═════ TEXT SECTION ═════

I have a list of files (which size can be between 3KB and more than 500MB) which I need to parse.
In order to do it faster, I would like to use Parallel.ForEach instruction to iterate on my list of files.
I know I can use:
Parallel.ForEach(files, new ParallelOptions { MaxDegreeOfParallelism = 2 }, file =>
{
//Do stuff
});
In order to make sure only two files are processed at the same time. However, in the case where the two files are 500MB+, I am getting an out of memory exception.
Do you know if there is a way in C# to limit the ParallelOptions using a boolean. Ideally, I would like to process as many files as possible when the total processed files size is below 1GB (Or wait until processed files are done)
I was also thinking of ordering my list of files (by size) and take the first one with the last one in a Parallel foreach loop (assuming the total size is below 1GB). But once again, I am not sure:
- If this is possible
- What would be the syntax
As far as I understood, the Parallel.ForEach is iterating through the list taking the given order (In that case, it would be impossible to specify how to iterate through my list...)
Any advise on how you would do is appreciated.
Edit1:
Here is the code of how I read my files:
I need to start reading from a specific node: "RootElt" - that's why I don't use File.ReadAllText()
using (XmlReader reader = XmlReader.Create(fi.FullName))
{
reader.ReadToDescendant("RootElt");
return reader.ReadOuterXml();
}
return string.Empty;
NB: I was initially using XDocument and simply do: doc.Load() but this was causing an out of memory exception (even if I process the files one by one) - which is not the case using the XmlReader solution
Once read, I call my deserialize method:
private T Deserialize<T>(string xml)
{
using (TextReader reader = new StringReader(xml))
{
XmlSerializer serializer = new XmlSerializer(typeof(T));
var report = serializer.Deserialize(reader);
return (T)report;
}
}

═════

## SET OF TASKS:
1. List every C# type that the forum post's code creates with the keyword "new".
2. Translate this sentence from the forum post into Spanish: "I have a list of files (which size can be between 3KB and more than 500MB) which I need to parse."
3. Please quote the forum post from "I was also thinking" up to and including "do is appreciated.".

═════ RECORD SET ═════

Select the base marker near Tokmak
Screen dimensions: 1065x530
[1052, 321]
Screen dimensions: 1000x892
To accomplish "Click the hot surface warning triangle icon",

═════
═════ RECORD SET ═════

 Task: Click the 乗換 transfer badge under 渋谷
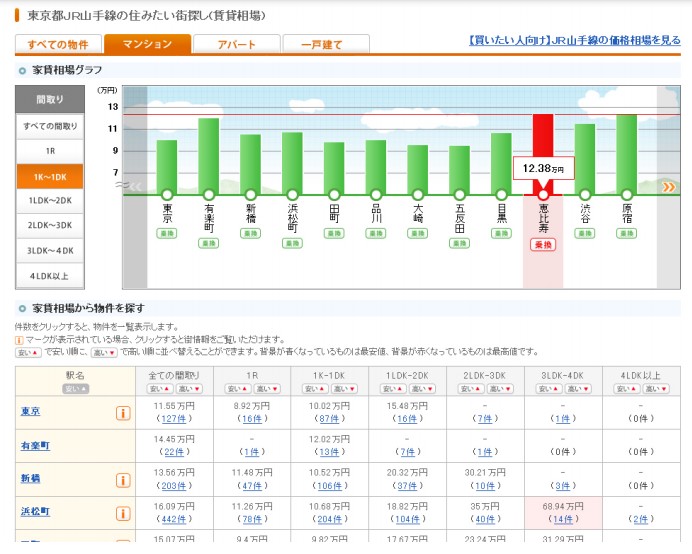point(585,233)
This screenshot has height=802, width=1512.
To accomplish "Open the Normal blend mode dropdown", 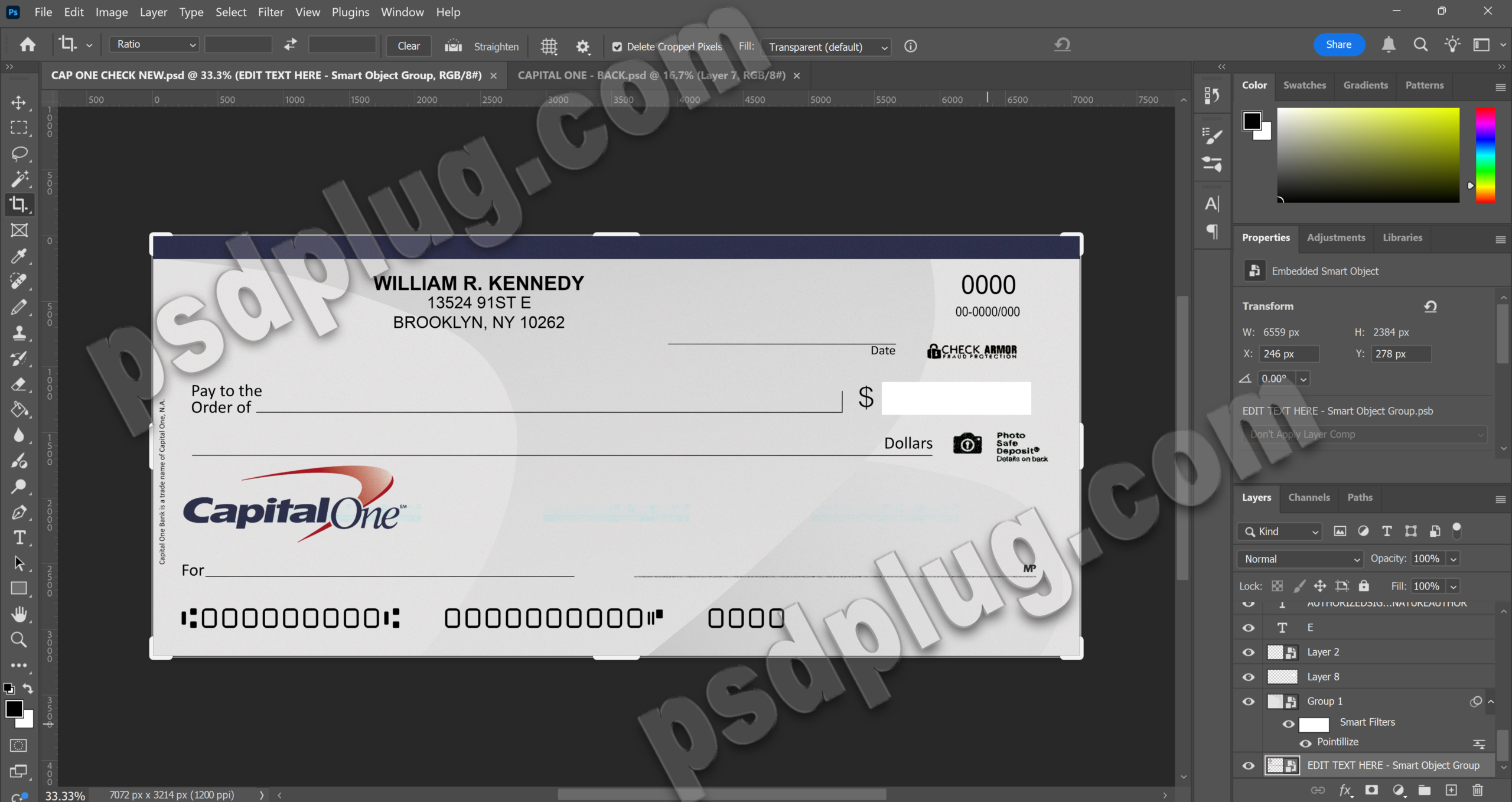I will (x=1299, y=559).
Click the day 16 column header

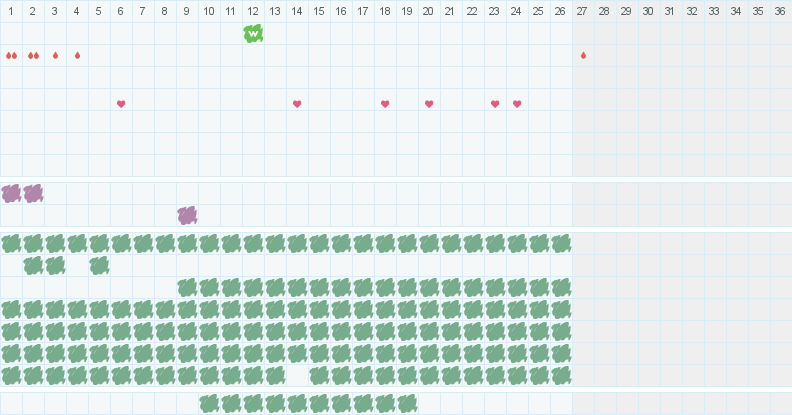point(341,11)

═════

## EXERCISE RESPONSES:
1.
ParallelOptions
StringReader
XmlSerializer

2. Tengo una lista de archivos (cuyo tamaño puede ir de 3KB a más de 500MB) que necesito analizar.

3.
I was also thinking of ordering my list of files (by size) and take the first one with the last one in a Parallel foreach loop (assuming the total size is below 1GB). But once again, I am not sure:
- If this is possible
- What would be the syntax
As far as I understood, the Parallel.ForEach is iterating through the list taking the given order (In that case, it would be impossible to specify how to iterate through my list...)
Any advise on how you would do is appreciated.